Releases, Editions and Versions
In this document, we use the terms Release, Edition, and Version with the following specific meanings:
Release
A release is a concrete set of files that is published by a release centre (including SNOMED International). This may include any combination of RF2 files, whether full, snapshot, or delta, as well as documentation, cross-map files, alternate identifiers, and so forth. It may even be just the content that is additional to the SNOMED CT International Edition.
Edition
An edition is the complete logical or conceptual set of terminology components, independent of any specific version. Examples include the SNOMED CT International Edition and the SNOMED CT-AU Edition.
Version
A version (also known as a versioned edition) is the content of an extension's modules and all the modules upon which they depend, on a specific release date. That is, the SNOMED CT content that is conceptually managed within the versioning scheme of RF2, which is based on the moduleId and effectiveTime fields of the release files. In particular, this includes content that pertains specifically to the meaning of concepts and the contents of reference sets. Examples include the 20250101 version of the SNOMED CT International Edition and the 20250531 version of the SNOMED CT-AU Edition.
Additional Notes
This standard builds upon several other elements of the SNOMED CT ecosystem. In particular, its semantics are dependent on those of RF2 and the module and versioning mechanisms.

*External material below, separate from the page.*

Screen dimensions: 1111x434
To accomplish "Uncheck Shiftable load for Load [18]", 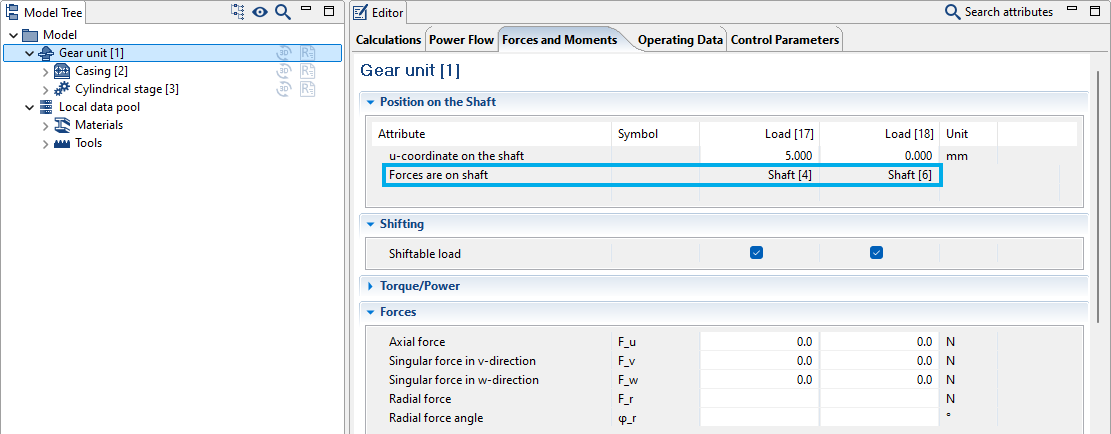I will point(876,253).

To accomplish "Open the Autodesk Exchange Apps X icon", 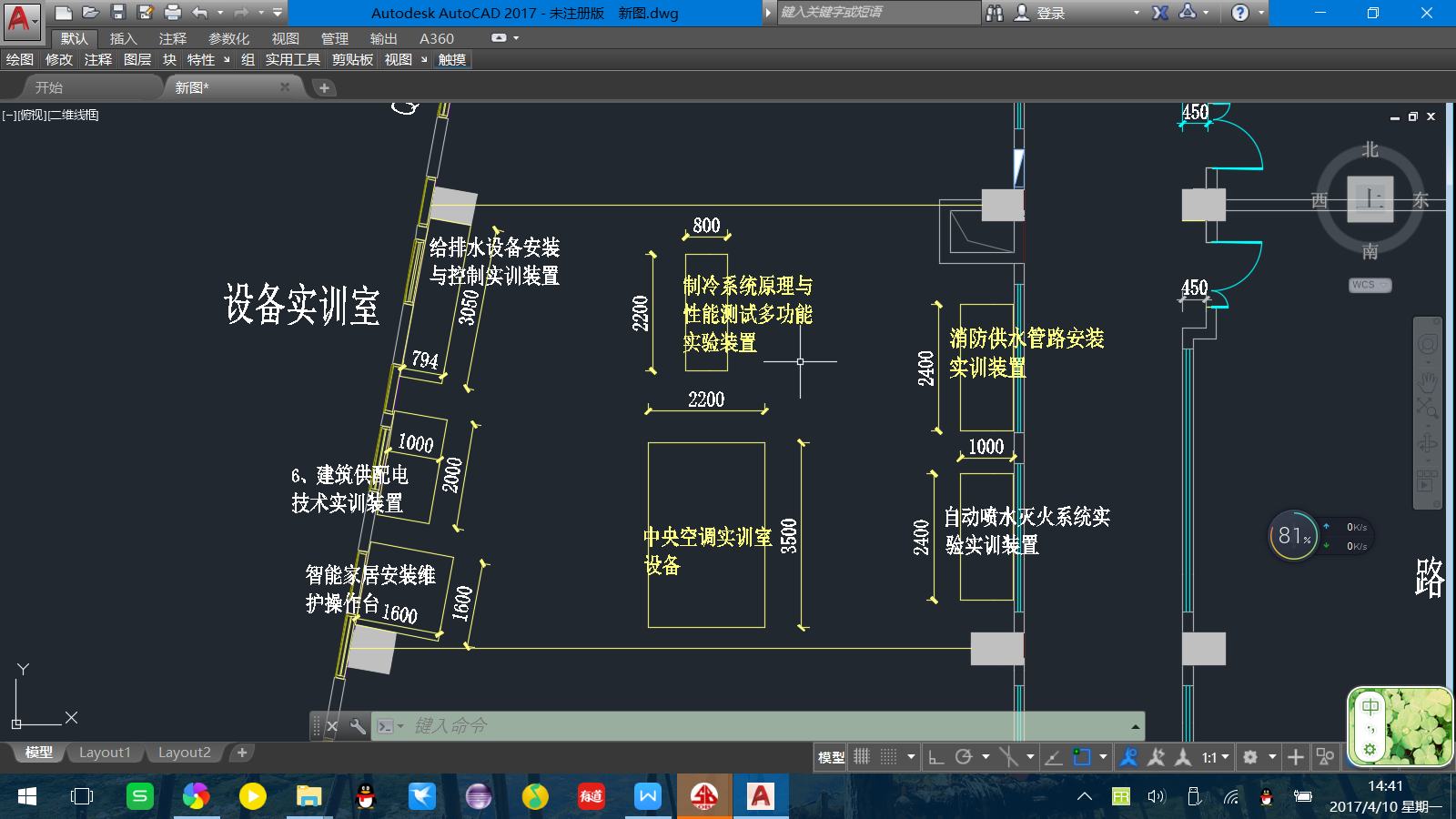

This document defines a standard set of identifiers in the form of URIs. To maintain the integrity of the associated URI space, SNOMED International retains ownership of the snomed.info DNS domain. While not a requirement of this specification, URIs defined by this specification, with respect to SNOMED CT core, are resolvable through services provided by SNOMED International.
It is important to understand that the URIs in this specification do not identify the representation of an entity, but rather identify the entity itself. Resolving SNOMED CT URIs covers this issue in more detail.